Como proceso o discurso racional, la opinión pública se enfoca principalmente en la participación política y en la libre exposición de las ideas u opiniones respecto de tópicos de interés general, pero también se centra en la demanda de que las y los gobernantes tomen en cuenta esas opiniones y en una preocupación no menor: que los procesos o los espacios de opinión pública puedan estar sujetos o ser manipulados por el gobierno o por el capital, a través de los medios de comunicación masiva y de las tecnologías de la información y de la comunicación.
Justamente esto último también es una preocupación del sistema de reconocimiento, protección y garantía de los derechos humanos, consagrado en el Art.1º. de nuestra Carta Magna, en tanto que la violación a los derechos y las libertades fundamentales de la ciudadanía antes señalados estaría supeditada a la discrecionalidad o los intereses de corporaciones trasnacionales, en el caso de las principales redes sociales.
Ahí tenemos el caso de la cancelación arbitraria de las cuentas del expresidente estadounidense Donald Trump, en un contexto de intenso debate público y político sin precedente, y en suelo mexicano, se da cuenta de la suspensión de tres cuentas de personas afines al gobierno del primer mandatario, por parte de Twitter, debido a una presunta manipulación de la plataforma.
A lo anterior habrá que sumar las fake news o las deepfakes, que abundan en las redes y que abonan a la desinformación.
Ante tales escenarios, ¿cómo evitar la manipulación, los actos arbitrarios o la discrecionalidad de las plataformas digitales manejadoras de las redes sociales, sobre todo en cuestiones que incidan en la violación al derecho a la protección de datos personales o en injerencias o ataques a la soberanía estatal?
Además, ¿cómo garantizar los derechos de acceso a la justicia, a un debido proceso, a las garantías de audiencia y de defensa, así como a los demás derechos humanos de las personas calumniadas, violentadas o señaladas dolosamente en alguna red social?

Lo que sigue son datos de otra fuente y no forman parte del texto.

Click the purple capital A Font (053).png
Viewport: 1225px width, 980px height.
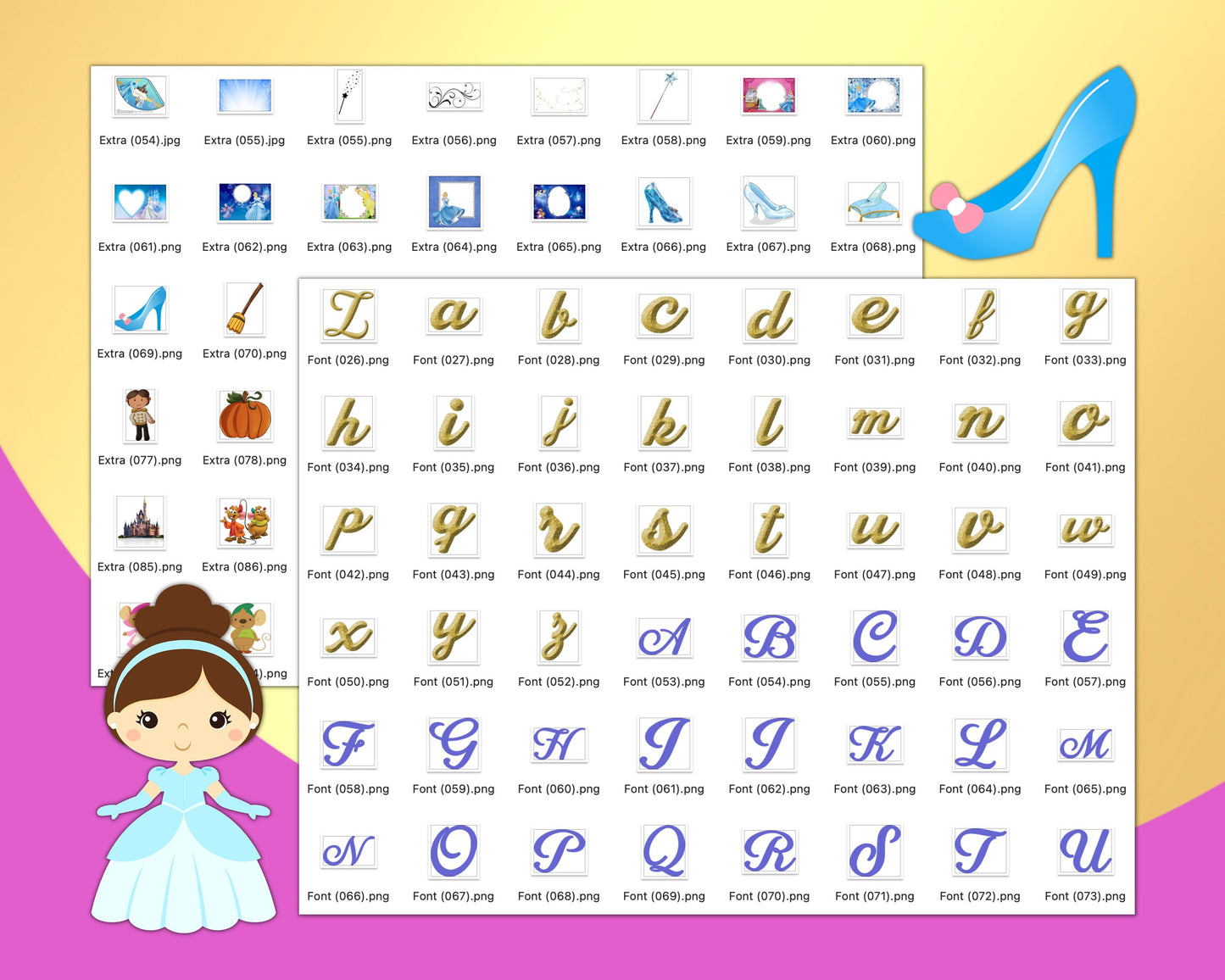coord(664,638)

No sobra decir que los diferentes ataques en esas plataformas pueden causar un daño irreparable en el desarrollo personal, profesional y hasta patrimonial de las víctimas.

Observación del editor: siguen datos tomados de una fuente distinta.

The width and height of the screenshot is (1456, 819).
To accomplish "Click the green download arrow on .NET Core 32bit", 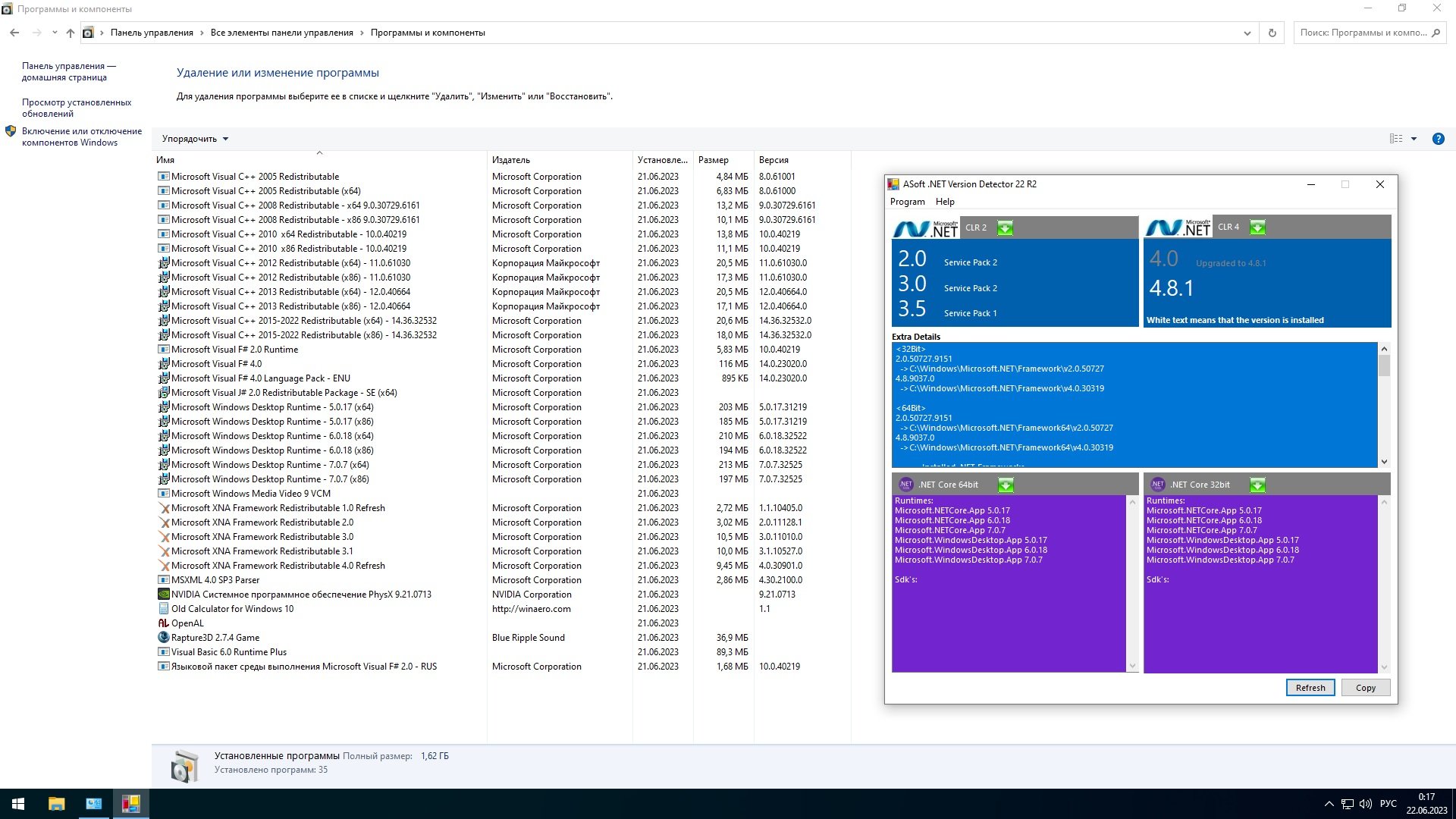I will click(1258, 484).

En México existe un marco normativo exhaustivo para reconocer, respetar y garantizar la libertad de expresión, el derecho a la información y a la protección de datos personales, sin más restricciones que las establecidas previamente por la ley, cuyo fin único es asegurar el reconocimiento y el respeto de los derechos y las libertades de las personas, y satisfacer las justas exigencias de la moral, la paz, la salud, el orden público y el bienestar general en una sociedad democrática, como lo ha sostenido la propia Corte Interamericana.
Sin embargo, si bien este marco normativo y regulatorio aplica efectivamente a los llamados medios tradicionales, como Prensa, Radio y Televisión, no acontece lo mismo en el caso de las redes sociales, las cuales permanecen en el “estado de naturaleza original” descrito por Juan Jacobo Rousseau en su teoría del “buen salvaje”.
La necesidad de regular las implicaciones nocivas de las redes sociales no representa en modo alguno un atentado a la libertad de expresión o al derecho de acceso a la información, mucho menos significa una limitación al debate o al libre intercambio de las ideas en la arena digital.
Muy por el contrario, lo que está en juego es la consolidación de un Estado de derecho efectivamente democrático, en el que se garanticen los derechos y las libertades de todas las personas, así como la plena configuración de los procesos y espacios de opinión pública, por ejemplo, mediante el establecimiento de una ombudsperson digital.